Given records —
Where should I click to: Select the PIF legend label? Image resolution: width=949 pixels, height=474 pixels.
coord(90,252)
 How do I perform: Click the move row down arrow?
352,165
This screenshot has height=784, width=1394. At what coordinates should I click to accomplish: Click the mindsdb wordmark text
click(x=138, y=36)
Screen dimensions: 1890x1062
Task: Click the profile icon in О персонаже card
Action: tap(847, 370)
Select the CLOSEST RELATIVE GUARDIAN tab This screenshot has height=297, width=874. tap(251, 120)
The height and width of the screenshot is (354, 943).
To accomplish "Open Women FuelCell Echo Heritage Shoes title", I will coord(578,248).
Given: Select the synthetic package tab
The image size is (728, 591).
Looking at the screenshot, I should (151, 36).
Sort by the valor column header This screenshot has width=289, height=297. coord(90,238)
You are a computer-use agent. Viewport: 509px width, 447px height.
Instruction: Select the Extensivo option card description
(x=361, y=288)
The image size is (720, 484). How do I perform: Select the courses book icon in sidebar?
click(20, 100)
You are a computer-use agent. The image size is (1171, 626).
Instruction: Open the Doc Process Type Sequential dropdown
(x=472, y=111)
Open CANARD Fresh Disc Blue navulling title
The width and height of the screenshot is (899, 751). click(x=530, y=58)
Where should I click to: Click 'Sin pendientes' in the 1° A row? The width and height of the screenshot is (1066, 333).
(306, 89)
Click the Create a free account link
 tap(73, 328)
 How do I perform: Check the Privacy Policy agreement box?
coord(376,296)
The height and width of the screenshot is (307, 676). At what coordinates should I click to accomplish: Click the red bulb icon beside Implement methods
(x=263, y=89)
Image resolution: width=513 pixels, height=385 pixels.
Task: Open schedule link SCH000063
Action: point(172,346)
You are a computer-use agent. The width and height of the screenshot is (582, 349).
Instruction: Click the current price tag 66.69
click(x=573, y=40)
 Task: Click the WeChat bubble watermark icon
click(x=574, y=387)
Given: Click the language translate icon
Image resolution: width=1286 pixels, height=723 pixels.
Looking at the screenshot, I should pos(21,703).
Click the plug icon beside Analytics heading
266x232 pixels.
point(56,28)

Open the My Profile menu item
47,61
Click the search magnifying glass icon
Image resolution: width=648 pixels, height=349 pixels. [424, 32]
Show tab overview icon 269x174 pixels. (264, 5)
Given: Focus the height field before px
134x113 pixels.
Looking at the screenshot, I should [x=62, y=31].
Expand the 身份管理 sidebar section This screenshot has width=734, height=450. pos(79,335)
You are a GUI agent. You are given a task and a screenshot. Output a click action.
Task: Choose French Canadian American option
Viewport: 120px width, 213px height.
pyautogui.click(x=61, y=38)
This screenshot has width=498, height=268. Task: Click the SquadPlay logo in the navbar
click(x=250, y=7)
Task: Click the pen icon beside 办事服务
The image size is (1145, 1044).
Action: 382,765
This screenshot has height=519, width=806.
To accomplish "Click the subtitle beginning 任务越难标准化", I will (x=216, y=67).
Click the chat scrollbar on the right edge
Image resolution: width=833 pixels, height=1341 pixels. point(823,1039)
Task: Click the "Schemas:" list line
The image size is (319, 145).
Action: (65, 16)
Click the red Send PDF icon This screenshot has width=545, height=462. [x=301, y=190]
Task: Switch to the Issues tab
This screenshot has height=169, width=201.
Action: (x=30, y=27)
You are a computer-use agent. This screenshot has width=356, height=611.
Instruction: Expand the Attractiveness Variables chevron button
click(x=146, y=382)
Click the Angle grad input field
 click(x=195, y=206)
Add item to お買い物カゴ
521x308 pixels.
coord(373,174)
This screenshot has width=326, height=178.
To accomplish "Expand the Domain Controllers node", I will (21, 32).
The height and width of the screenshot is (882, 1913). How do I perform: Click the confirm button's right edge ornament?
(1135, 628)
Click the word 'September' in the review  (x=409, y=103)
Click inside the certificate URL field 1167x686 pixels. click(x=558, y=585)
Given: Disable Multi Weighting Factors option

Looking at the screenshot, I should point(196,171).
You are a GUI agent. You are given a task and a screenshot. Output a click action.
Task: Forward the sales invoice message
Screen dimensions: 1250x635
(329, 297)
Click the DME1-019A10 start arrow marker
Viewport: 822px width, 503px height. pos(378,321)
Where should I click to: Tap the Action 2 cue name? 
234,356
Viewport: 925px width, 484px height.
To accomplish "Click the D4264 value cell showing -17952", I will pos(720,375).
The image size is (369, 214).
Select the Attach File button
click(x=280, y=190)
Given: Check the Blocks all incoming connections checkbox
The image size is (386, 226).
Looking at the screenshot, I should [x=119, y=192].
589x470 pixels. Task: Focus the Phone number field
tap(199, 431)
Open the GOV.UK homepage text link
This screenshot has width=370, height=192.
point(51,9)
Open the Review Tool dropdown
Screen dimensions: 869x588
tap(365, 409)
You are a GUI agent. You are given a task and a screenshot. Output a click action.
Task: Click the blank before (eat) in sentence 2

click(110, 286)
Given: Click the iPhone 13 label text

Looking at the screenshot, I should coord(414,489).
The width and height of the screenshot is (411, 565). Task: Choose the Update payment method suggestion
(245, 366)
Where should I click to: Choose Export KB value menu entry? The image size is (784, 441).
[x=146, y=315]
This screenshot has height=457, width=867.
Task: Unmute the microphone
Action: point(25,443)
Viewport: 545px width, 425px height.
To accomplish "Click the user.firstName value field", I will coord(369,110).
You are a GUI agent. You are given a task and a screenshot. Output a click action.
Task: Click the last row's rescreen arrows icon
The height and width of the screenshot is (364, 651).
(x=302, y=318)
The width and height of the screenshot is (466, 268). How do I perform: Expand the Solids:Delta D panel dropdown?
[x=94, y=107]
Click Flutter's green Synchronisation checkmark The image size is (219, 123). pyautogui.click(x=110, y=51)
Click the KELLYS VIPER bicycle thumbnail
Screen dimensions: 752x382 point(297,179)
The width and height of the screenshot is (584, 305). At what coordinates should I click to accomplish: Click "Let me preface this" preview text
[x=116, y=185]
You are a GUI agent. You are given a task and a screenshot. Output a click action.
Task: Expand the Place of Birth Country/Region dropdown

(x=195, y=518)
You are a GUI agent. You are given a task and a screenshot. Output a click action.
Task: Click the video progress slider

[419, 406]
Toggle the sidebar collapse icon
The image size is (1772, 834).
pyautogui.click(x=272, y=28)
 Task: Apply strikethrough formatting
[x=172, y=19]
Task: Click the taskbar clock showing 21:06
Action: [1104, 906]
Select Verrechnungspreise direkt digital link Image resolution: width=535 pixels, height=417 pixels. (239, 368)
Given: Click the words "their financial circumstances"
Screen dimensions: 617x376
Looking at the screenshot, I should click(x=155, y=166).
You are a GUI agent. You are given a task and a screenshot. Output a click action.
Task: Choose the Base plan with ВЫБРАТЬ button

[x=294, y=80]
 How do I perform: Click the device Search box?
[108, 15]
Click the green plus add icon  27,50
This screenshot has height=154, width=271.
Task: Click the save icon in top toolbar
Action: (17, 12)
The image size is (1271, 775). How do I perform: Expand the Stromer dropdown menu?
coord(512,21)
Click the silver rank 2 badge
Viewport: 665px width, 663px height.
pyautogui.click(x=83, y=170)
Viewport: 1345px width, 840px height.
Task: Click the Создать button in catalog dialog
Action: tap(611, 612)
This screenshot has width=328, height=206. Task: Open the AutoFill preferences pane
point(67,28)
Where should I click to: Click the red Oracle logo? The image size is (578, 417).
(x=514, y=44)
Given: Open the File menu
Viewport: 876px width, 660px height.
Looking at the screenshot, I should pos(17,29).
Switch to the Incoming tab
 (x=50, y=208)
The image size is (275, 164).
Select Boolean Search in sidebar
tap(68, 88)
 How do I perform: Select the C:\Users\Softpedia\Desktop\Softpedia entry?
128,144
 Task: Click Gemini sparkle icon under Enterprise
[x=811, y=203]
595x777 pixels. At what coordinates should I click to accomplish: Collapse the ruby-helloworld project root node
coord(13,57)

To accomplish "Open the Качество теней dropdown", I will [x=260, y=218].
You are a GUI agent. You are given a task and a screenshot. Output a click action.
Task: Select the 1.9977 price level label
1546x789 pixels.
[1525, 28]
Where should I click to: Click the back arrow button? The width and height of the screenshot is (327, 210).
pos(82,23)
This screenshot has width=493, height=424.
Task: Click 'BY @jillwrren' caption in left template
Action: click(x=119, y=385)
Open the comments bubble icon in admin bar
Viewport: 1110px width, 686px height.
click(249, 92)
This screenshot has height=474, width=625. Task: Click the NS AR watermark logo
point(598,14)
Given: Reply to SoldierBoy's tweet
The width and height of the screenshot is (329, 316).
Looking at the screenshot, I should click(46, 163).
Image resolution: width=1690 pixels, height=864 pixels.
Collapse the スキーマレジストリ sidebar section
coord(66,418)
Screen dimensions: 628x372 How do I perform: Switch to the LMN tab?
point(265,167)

Try it — Locate all lines in the listing above with the word "computer". Copy them.

Answer to the problem —
You are a computer-use agent. Viewport: 509px width, 447px height.
You are a computer-use agent. The image size is (1171, 626).
You are a computer-use agent. The width and height of the screenshot is (582, 349).
You are a computer-use agent. This screenshot has width=356, height=611.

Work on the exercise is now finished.